World Malaria Day, 25 April 2026

The global malaria burden remains staggering. According to the WHO World Malaria Report 2024, there were an estimated 263 million cases and 597,000 deaths worldwide in 2023, roughly 720,000 new infections every single day. But hidden within that figure is a more troubling story, one that does not make it into most World Malaria Day messaging: in 42 malaria-endemic countries, mutated strains of the malaria parasite were also documented that same year. Strains that, in some cases, standard diagnostic tools cannot reliably detect.

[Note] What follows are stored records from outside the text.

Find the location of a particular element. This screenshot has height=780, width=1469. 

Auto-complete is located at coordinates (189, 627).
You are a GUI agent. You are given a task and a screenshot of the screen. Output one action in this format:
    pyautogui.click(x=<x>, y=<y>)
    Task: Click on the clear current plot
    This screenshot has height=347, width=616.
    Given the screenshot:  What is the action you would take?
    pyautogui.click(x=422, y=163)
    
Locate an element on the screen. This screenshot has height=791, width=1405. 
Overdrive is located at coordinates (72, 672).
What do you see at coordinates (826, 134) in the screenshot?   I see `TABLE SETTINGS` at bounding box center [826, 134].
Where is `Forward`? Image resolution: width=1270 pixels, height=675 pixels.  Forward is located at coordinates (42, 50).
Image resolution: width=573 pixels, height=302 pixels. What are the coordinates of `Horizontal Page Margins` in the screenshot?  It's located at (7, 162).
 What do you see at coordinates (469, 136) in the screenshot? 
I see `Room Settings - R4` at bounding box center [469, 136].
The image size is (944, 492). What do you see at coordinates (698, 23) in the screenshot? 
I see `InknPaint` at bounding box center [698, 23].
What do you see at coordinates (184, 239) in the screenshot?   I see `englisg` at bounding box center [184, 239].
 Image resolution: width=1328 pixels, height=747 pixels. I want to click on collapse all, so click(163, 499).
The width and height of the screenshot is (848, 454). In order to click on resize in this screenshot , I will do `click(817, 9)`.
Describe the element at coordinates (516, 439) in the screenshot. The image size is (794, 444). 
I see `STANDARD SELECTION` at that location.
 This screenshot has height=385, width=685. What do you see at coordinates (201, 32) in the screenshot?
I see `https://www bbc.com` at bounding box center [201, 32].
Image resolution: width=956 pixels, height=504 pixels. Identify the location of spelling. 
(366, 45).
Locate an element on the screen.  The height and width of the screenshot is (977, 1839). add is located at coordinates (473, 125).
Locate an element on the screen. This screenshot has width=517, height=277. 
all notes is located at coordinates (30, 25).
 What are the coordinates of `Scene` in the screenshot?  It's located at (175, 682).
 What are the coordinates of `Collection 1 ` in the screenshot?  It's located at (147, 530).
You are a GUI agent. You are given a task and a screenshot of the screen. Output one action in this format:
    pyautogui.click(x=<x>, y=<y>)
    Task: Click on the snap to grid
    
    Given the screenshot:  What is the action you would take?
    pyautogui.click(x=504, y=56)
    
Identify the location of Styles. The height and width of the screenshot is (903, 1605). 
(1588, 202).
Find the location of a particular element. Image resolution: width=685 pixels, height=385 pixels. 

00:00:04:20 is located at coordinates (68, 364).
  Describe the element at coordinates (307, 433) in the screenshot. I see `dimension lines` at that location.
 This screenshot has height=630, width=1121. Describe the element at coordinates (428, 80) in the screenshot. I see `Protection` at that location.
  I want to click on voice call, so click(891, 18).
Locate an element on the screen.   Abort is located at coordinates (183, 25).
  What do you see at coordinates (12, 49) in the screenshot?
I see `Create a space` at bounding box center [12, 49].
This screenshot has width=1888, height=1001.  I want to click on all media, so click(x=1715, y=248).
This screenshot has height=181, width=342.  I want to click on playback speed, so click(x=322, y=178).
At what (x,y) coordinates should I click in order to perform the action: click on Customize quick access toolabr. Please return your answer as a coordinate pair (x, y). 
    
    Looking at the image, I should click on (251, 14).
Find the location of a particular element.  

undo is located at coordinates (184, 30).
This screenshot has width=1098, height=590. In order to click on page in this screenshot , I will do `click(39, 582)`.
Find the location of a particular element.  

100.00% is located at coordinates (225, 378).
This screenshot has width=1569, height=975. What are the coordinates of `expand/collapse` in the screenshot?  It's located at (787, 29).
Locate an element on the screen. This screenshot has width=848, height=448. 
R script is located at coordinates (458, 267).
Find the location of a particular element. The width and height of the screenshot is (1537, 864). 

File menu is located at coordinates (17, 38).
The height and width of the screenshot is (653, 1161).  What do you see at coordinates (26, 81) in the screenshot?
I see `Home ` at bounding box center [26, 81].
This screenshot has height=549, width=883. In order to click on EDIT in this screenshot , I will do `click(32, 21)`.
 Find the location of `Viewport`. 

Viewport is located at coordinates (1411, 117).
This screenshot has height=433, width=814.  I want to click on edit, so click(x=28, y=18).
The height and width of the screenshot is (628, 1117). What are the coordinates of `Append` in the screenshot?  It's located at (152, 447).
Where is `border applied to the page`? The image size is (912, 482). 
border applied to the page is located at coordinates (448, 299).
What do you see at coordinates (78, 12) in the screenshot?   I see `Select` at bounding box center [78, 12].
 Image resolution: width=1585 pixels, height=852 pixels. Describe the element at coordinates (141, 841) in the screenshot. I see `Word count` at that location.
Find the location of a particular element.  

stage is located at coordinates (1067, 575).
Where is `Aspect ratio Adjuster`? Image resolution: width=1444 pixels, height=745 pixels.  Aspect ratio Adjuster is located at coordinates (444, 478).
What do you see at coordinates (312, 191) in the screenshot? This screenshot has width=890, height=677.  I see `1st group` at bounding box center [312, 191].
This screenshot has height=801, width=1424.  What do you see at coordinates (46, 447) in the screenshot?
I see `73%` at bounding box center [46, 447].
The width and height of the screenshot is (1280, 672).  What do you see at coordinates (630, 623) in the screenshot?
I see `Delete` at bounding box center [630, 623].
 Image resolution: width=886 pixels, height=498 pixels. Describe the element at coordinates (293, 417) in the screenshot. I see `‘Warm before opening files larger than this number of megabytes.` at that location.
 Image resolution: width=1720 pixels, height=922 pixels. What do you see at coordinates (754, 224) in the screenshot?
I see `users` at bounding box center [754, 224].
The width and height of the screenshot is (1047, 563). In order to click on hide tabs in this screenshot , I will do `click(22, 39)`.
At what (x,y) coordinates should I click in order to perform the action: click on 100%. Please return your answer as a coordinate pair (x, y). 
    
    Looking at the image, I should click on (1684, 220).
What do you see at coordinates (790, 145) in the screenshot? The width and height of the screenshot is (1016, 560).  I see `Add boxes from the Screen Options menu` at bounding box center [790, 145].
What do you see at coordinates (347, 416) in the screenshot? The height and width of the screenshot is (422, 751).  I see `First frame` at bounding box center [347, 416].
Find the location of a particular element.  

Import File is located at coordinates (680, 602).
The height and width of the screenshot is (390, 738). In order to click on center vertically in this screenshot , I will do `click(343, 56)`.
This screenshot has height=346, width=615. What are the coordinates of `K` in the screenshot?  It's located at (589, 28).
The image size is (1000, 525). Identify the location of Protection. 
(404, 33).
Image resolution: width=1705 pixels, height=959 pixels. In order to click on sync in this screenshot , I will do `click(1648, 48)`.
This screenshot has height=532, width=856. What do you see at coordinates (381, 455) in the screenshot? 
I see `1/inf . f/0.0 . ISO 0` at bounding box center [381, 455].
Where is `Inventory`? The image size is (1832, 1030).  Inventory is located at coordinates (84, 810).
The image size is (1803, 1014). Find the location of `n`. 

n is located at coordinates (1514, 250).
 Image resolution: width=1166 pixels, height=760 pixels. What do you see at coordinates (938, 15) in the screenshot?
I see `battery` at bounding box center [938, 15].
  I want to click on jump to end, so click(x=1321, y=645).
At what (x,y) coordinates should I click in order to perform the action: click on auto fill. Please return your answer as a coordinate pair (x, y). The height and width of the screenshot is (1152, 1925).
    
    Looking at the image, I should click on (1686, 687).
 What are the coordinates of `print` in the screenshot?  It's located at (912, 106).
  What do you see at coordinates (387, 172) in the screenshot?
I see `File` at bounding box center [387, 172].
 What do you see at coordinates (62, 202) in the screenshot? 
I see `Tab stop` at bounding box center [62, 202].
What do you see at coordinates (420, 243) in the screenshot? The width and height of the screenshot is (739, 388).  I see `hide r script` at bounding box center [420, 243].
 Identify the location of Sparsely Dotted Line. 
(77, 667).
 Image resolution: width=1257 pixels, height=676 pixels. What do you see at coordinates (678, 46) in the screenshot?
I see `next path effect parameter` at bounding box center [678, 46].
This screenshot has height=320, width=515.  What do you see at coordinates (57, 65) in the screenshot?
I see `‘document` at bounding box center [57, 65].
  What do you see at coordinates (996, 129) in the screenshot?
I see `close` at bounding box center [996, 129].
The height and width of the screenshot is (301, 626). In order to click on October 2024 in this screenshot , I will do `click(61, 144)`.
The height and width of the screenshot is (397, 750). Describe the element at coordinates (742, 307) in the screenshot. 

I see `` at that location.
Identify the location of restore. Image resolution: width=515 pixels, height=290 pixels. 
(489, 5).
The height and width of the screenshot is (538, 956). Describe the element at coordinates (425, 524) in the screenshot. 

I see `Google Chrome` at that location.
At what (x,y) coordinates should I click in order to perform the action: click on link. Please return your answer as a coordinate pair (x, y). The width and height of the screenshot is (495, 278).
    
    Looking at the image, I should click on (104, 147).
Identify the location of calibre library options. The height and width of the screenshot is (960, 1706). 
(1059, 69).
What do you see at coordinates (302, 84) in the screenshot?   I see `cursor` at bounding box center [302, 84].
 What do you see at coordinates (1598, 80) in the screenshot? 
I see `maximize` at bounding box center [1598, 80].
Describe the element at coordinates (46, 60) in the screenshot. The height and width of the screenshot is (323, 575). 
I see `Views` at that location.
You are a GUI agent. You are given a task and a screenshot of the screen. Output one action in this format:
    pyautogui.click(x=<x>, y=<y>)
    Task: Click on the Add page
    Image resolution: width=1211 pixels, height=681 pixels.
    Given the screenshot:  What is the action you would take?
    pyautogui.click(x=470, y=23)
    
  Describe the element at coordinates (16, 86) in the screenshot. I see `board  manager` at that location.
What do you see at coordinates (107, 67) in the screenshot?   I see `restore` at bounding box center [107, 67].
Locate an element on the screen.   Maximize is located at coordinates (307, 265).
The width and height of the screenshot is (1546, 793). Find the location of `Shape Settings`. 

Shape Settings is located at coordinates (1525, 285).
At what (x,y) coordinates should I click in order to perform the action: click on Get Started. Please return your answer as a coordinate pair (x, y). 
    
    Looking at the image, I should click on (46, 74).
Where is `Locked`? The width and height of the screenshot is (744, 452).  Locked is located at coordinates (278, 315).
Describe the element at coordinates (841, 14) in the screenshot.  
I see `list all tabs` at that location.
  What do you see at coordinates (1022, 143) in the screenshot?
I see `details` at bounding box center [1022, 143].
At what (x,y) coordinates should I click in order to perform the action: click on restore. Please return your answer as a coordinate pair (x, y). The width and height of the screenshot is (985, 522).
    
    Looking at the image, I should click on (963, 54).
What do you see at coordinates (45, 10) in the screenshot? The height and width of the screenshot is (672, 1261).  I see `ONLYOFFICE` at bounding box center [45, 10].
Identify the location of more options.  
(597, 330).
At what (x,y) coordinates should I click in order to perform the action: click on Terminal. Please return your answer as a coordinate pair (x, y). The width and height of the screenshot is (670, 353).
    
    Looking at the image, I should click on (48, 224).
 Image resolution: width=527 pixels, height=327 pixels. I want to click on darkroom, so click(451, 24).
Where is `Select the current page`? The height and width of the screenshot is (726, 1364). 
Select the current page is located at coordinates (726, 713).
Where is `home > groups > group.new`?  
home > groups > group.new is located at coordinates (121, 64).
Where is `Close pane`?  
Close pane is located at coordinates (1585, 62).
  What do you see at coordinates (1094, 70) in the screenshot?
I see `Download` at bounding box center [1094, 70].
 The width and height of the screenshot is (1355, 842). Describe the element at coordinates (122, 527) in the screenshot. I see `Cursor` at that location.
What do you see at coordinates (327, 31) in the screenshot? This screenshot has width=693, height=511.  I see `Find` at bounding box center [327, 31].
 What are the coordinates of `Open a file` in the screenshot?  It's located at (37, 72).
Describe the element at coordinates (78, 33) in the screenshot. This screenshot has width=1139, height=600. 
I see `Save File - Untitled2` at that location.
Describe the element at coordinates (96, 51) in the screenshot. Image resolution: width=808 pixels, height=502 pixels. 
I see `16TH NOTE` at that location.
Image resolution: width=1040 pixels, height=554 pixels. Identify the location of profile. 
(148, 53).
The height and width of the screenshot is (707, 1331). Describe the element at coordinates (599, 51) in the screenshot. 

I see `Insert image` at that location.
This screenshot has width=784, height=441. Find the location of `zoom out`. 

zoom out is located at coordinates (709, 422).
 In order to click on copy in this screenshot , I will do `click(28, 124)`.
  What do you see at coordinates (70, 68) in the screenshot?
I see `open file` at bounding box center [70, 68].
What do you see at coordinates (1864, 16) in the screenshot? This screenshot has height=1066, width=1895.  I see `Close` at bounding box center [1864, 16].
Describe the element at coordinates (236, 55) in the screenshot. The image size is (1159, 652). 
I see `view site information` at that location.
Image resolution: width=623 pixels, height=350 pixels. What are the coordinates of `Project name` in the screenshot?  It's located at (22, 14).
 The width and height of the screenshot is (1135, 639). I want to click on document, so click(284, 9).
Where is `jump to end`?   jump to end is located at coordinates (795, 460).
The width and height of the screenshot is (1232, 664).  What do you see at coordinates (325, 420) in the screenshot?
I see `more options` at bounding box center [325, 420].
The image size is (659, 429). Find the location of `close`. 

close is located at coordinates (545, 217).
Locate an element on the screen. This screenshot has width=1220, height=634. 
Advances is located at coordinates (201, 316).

This is not a future risk. It is a present one.

The Test You Trust May Not Always Work

Rapid diagnostic tests (RDTs) have been transformative in malaria control, particularly in settings where laboratory infrastructure is limited. Most of these tests work by detecting specific proteins produced by Plasmodium falciparum, the deadliest malaria parasite. The most common target is a protein called HRP2, encoded by the pfhrp2 gene, and its closely related counterpart HRP3.

The problem is this: some parasite strains have developed genetic deletions in the pfhrp2 and pfhrp3 genes. Without these genes, the parasite produces little to no HRP2 or HRP3 protein. When a rapid test looks for a protein that is no longer being produced, it finds nothing and returns a negative result. The patient is infected. The test says otherwise.

This phenomenon, known as HRP2-based diagnostic evasion, has now been documented across multiple countries in sub-Saharan Africa, the region that continues to carry the highest global malaria burden. For health workers relying on RDTs as the first and often only line of diagnosis, a false negative is not just an individual error. It is a missed opportunity to stop transmission.

What Happens When Diagnosis Fails

The consequences of a missed malaria diagnosis compound quickly.

A person who tests negative but is actually infected will not receive treatment. They will remain in the community, infectious, continuing to transmit the parasite through mosquito bites. If they do eventually seek care, perhaps when symptoms worsen, they may receive incomplete or inappropriate treatment, giving the parasite additional opportunity to adapt.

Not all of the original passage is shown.